Upregulation of miR-125b occurs in patients with B-cell acute lymphoblastic leukemia, megakaryoblastic leukemia, myelodysplasia and acute myeloid leukemia. While miR-125a acts as an oncogenic miRNA in non-blood cancers, its oncogenic functions have been described in cervical cancer, colorectal cancer, nasopharyngeal carcinoma and esophageal carcinomas. On the other hand, high expression of miR-125b was shown to decrease cell proliferation and induces apoptosis. The cell ability of tumor formation may be reduced with increased levels of miR-125-b because of the PI3K/Akt/mTOR pathway targeting as was described in cervical cancer. By targeting Bcl-2 family members transcripts, miR-125 is involved in regulation of apoptosis as well. Depending on the context and expression levels, this miRNA can either protect cells from apoptosis or promote this process.

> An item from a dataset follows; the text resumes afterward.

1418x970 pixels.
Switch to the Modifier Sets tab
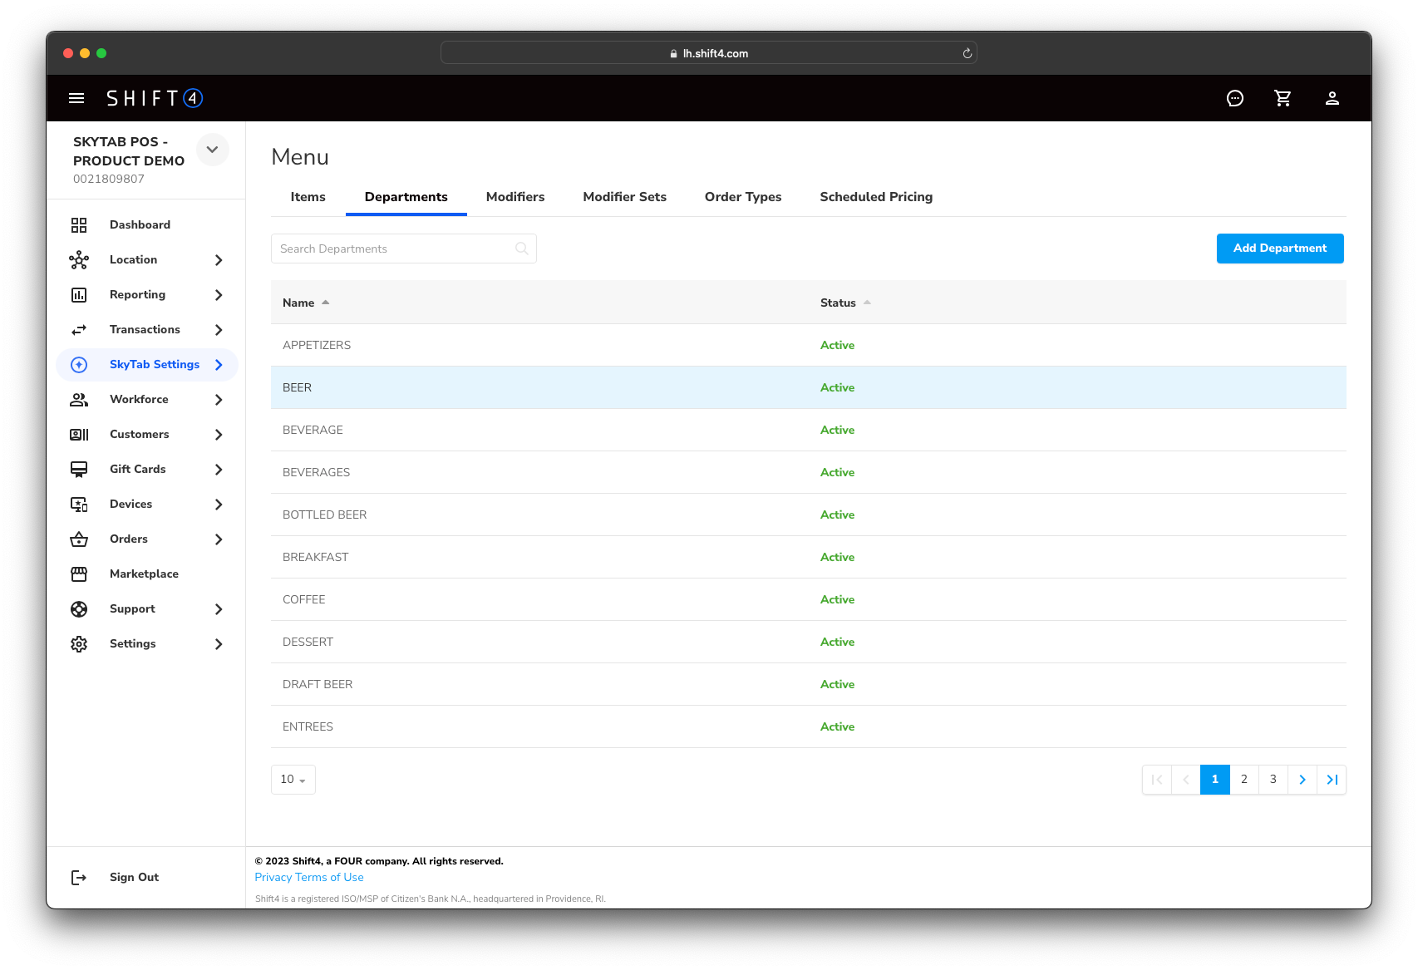coord(624,197)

As a tumor suppressor miRNA, MiR-125 was described to occur in ovarian cancer, bladder cancer, breast cancer, hepatocellular carcinoma, melanoma, cutaneous squamous cell carcinoma, osteosarcoma, colorectal carcinoma, glioblastoma, renal cell carcinoma, thyroid cancer and prostate cancer. In terms of tumor suppressive functions and mechanisms, miR-125 family has been described to directly or indirectly silence several oncogenic pathways, such as KRAS. MiR-125 inhibits cell invasion and metastasis by targeting MMP11 and MMP13 matrix-metalloproteinases and small GTPases such as RhoA and Rac1 MiR-125 was also described to regulate angiogenesis via VEGF-A targeting.